Plenty of cooks stir the pot at Network Ten
April 6, 2011
Elizabeth Knight
Ten Network will publish its first-half result for the 2011 financial year this week. It won't be pretty. Nor will it be unexpected. The fortunes of the Ten Network have been the subject of more newspaper column inches over the past six months than most companies three times its size.
Putting aside the fact that media loves talking about its own industry, Ten's problems - its earnings before interest tax amortisation and depreciation will fall 12 per cent from the equivalent half last year - are what inspired a bunch of financial luminaries including James Packer, Lachlan Murdoch and Gina Rinehart to buy in.
It is a classic renovation job. At first glance it looked simple enough - a lick of paint, some new carpet and the returns would be in the bag.
But the media world is a delicately balanced place in Australia. If you fiddle with one lever, the foundations could be compromised.
The initial architectural plans for the Ten overhaul were simple enough. Get the costs out and try not to damage the revenue line too much. The target was the expensive strategy of a news service. The second leg was to fix up or ditch the digital sport channel One HD, and the third part (although some dispute this) was to run Sky News as a replacement digital channel.
The logic for cutting the costs of the recently revamped Ten news is clear enough. It is expensive and not rating sufficiently well. It has already had its slot rejigged.
The sports digital channel is receiving an embarrassing 1 per cent of audience share. As such, it is just a waste of spectrum.
Overall there was, and still is, plenty of room for improvement. Once the new shareholders took control, the first step of getting rid of the incumbent management was executed swiftly.
Step two was to replace it. This is where the strategy hit its first real snag. Ten chose the No. 3 whiz kid at Seven - a move that upset that network's owners, the largest of which was Kerry Stokes.
In the intertwined Australian media landscape the ramifications are potentially large.
In the first instance, Ten and Seven are in a partnership to bid for the free-to-air rights for the all-important NRL football coverage Second, Seven is the part-owner of Sky TV, along with Murdoch's BSkyB and Channel Nine.
The final ownership complication is that the pay television outfit Foxtel is 25 per cent owned by Consolidated Media, whose major shareholders are James Packer and Kerry Stokes.
Until Ten raided Seven's management there had been a degree of peace in the media sector, but Stokes is unhappy about the management grab by Ten, and how this plays out is anyone's guess.
Packer's resignation from the board of Ten does not seem to have achieved its aim of placating Stokes.
At the very least, these hurdles may hold up the Ten restoration. But they do not change the reality that this is a network in need of some operational changes.
Six years ago Ten was the envy of the media sector. It was masterful at running a low-cost operation - its mainstays were a few soapies, some cheap news and lots of reruns of popular programs such as
The Simpsons and
Seinfeld. It was run on the smell of an oily rag, was enormously popular with the younger demographic and made stellar returns.

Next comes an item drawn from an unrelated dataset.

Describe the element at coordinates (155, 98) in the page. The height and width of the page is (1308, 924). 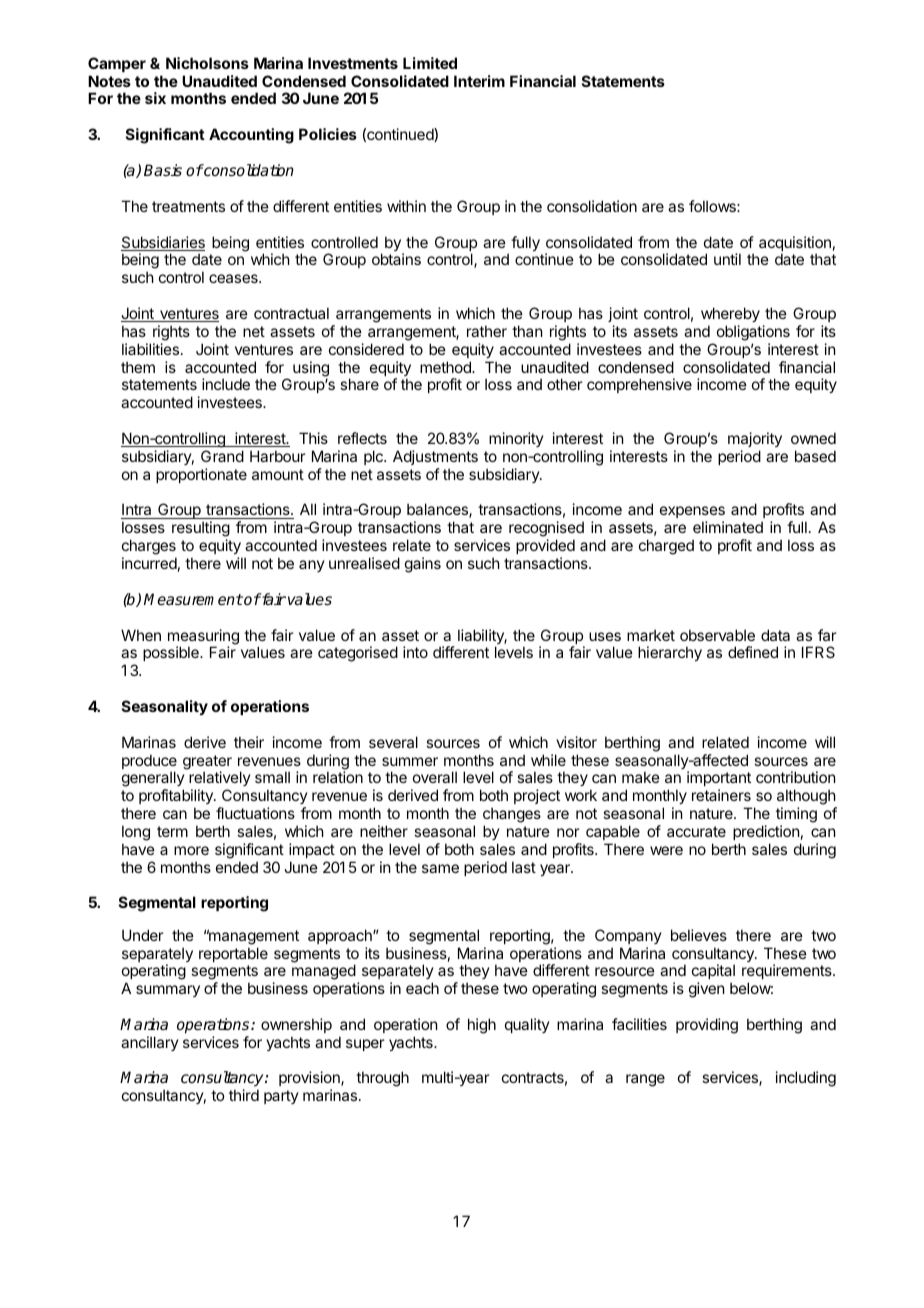
I see `six` at that location.
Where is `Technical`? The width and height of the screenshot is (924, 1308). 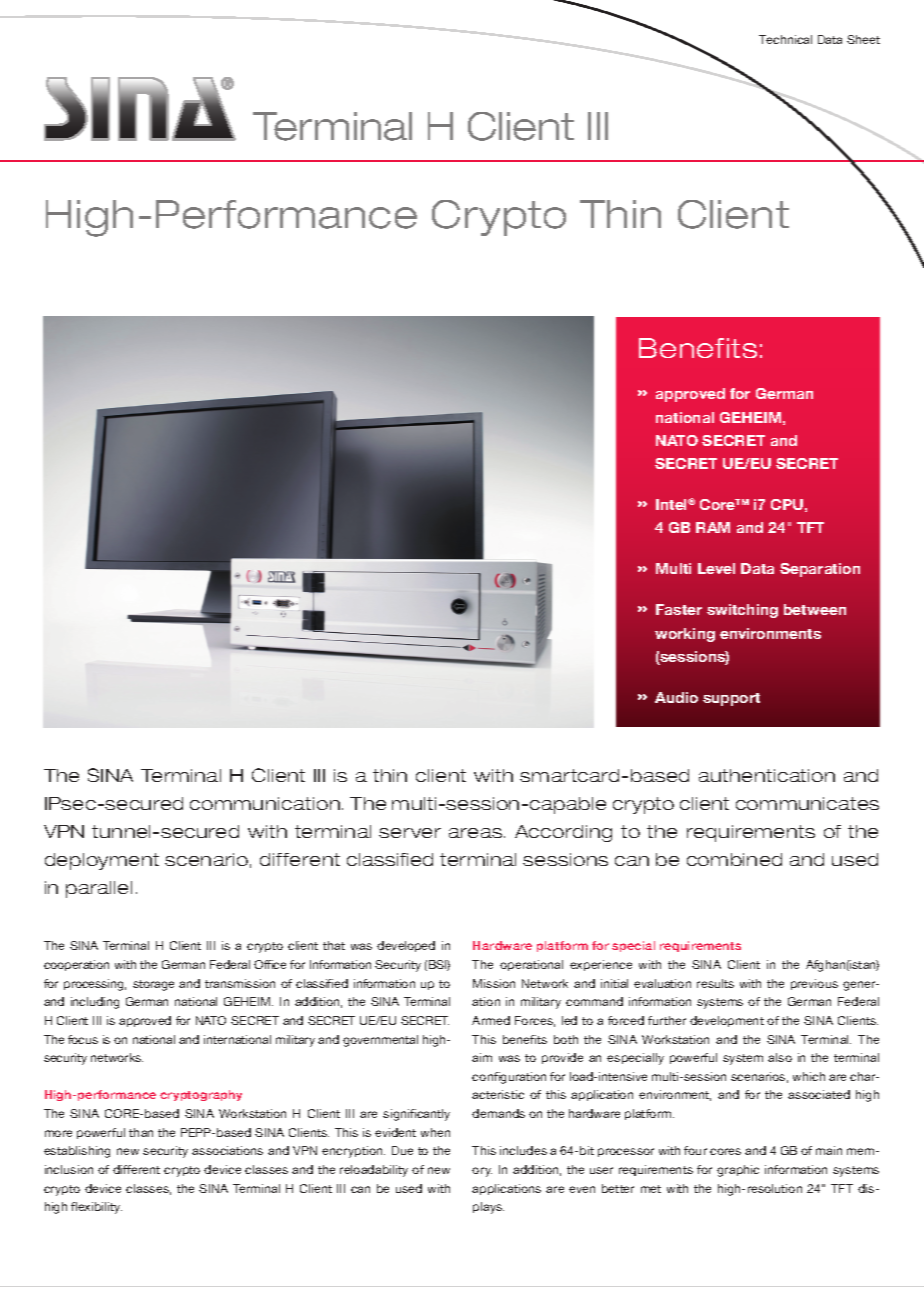
Technical is located at coordinates (785, 39).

But since then its cost base has gradually grown at a faster rate than its ratings or revenue. This got worse when the government introduced multichannelling, which allowed all the networks to run several channels - which they ultimately stuffed to the gunwales with US sitcoms and reruns.
These new digital channels such as Go and 7Mate and GEM looked like clones of Ten's prime network service without the news.
Ten's attempts to differentiate itself from the new digital channels has resulted in it spending more on programming.
On a cost-to-ratings ratio basis, Ten is now higher than Seven. Attempting to match Seven by spending more and hoping that ratings and advertising will follow is extremely risky.
Ten's revenue has held up pretty well to date, which suggests that the remedy for Ten, in the short term at least, is to attack its cost base.
It could also bring some money through the door by selling its outdoor advertising business, thereby reducing its interest bill and giving it some breathing space.
This is exactly why the new major shareholders in Ten see there is an opportunity to reverse the earnings slide by bringing in a sharp knife.
What would hamper this new strategy is any disagreements between the major shareholders on the direction Ten could take.
There have been suggestions this week that Gina Rinehart is a strong supporter of a new current affairs pilot program anchored by the ultra-conservative journalist Andrew Bolt, whose opinions are in line with that of the high priestess of iron ore.
Apart from making money on the Ten turnaround, Packer will also be interested in the carve-up of sports rights, which could also form part of Lachlan Murdoch's thinking. Murdoch is a director of his father's News Corporation, which, along with Packer's Consolidated Media, owns Fox Sports - which bids against the free-to-air networks for various sporting rights. Taking One HD out of the game would work.
For the players that have taken a punt on Ten, the holy grail is easy to see, but the path to it could be rocky.